Coral Herrera, doutora em Ciências Humanas e especialista em Gênero e Comunicação, observa que “nossa cultura patriarcal nos ensina que as habilidades femininas não têm tanta importância como as masculinas, por isso há trabalhos de cuidadora, com crianças e serviços domésticos que não são pagos, nem têm valor social, embora sejam imprescindíveis para a sobrevivência”. Por isso, de sua perspectiva, “a síndrome da impostora tem muito a ver com essa ideia de que os homens fazem tudo melhor. Há estudos que explicam que as meninas, a partir dos 5 e 6 anos, já têm a sensação de pertencer a um grupo inferior.
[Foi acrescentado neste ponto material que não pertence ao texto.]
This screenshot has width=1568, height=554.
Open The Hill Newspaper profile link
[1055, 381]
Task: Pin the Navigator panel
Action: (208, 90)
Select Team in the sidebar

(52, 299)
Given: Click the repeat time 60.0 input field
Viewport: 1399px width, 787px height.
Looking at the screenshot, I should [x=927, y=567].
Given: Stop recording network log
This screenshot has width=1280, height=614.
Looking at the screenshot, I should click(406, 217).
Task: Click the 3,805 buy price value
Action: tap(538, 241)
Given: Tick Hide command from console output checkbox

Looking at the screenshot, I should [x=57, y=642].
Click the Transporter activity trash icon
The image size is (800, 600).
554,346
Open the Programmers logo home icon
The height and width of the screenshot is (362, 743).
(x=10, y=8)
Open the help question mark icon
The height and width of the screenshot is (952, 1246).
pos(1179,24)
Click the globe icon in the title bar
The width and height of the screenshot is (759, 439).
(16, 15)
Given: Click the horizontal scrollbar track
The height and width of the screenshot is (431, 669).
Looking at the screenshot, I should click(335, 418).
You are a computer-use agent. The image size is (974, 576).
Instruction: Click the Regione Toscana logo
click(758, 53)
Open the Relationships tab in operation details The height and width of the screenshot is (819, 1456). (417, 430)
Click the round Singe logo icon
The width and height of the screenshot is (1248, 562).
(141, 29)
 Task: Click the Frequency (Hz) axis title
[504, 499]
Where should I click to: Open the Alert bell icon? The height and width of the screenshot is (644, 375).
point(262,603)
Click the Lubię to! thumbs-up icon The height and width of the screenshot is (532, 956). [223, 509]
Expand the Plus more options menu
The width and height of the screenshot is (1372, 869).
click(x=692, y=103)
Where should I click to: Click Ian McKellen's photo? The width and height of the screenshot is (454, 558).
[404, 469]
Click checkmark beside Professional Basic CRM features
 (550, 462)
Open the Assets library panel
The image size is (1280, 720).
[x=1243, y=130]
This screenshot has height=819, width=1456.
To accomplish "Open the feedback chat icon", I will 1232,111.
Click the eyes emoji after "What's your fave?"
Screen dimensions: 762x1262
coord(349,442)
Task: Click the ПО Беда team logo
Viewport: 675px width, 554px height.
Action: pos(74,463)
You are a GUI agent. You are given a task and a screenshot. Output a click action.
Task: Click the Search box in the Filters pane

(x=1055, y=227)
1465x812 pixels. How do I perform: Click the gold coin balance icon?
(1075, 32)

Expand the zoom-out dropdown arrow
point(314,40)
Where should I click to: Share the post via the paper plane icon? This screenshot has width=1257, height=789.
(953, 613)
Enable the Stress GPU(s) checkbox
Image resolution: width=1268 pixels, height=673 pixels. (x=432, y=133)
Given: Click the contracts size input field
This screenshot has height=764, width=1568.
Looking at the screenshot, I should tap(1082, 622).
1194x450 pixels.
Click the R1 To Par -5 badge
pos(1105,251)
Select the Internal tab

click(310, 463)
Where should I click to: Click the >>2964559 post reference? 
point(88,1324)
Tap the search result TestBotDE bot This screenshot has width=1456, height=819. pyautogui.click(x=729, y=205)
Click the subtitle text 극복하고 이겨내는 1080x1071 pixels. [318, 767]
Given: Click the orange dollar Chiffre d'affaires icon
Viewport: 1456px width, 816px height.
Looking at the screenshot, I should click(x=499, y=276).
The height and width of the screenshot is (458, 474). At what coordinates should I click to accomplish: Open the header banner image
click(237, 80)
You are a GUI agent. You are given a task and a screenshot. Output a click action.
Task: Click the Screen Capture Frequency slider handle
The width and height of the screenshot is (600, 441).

Para elas as mulheres podem fazer coisas boas, mas são os homens que se destacam”.
Isabel Mastrodomenico, professora e educadora em Ciências Sociais e diretora da Agência Comunicação e Gênero, concorda com essa ideia. “Na escola, desde as primeiras etapas do desenvolvimento das meninas vai ser reforçada essa falta de autoestima e confiança em seu êxito, o que dificulta sua trajetória”. De sua experiência em educação e formação, afirma que isso não é visto apenas na escola básica, mas é uma síndrome que “encontramos na pós-graduação, em mulheres que têm doutorados, mas que ainda põem em dúvida sua formação e sua careira porque sentem que lhes falta essa parte que em seus colegas homens nunca vai ser posta em discussão, mas nelas, sim”.
Um trabalho individual e coletivo
A ideia que fica patente na síndrome da impostora é que não se trata de um problema de cada mulher, mas de uma questão que tem a ver com os estereótipos de gênero. Além disso, é curioso que quando encarada de forma individual pode haver uma síndrome diferente, a que se conhece como “síndrome da abelha rainha”. Coral Herrera relata que “do mesmo modo, se interioriza que se você conseguiu é porque é excepcional, mas que o restante das mulheres não poderia. Por isso, não se trata somente de um empoderamento individual, mas coletivo. É um tema que teríamos de tratar de modo global”.
Apesar disso, é preciso levar em conta que as consequências, sim, afetam em nível individual. A psicóloga Cristina Callao explica que “quando não sabemos lidar com esses problemas de autopercepção, autorrealização e perfeccionismo, geralmente por desconhecimento do que nos ocorre, nosso cérebro tende a manifestar essa angústia em algo palpável. Por isso, é possível que as pessoas que sofrem dessa síndrome tenham problemas gastrointestinais, enxaquecas, tensão ou dor muscular, insônia, apatia, condutas de desordem nos hábitos alimentares, etc”.
Com base nisso, a psicóloga relaciona uma série de conselhos para se aprender a lidar com essa síndrome. O primeiro é “comparar a sua autoavaliação com as opiniões que terceiras pessoas do seu entorno emitem sobre você, como avaliações de desempenho em um trabalho, recomendações e reconhecimentos. Depois, você deve se perguntar se coincidem com a sua maneira de se ver”, já que muitas vezes as outras pessoas nos valorizam mais que nós mesmas. Também insiste em que é importante “dar a si mesma a oportunidade de competir e não dar algo por perdido antes de começar”. Do mesmo modo, é essencial “compartilhar os seus temores, porque ao dividi-los com alguém eles perdem sua intensidade”, assim como “aceitar os cumprimentos e os elogios. Pense bem em seu significado antes de jogá-los no lixo mental, por não acreditar que é merecedora deles”.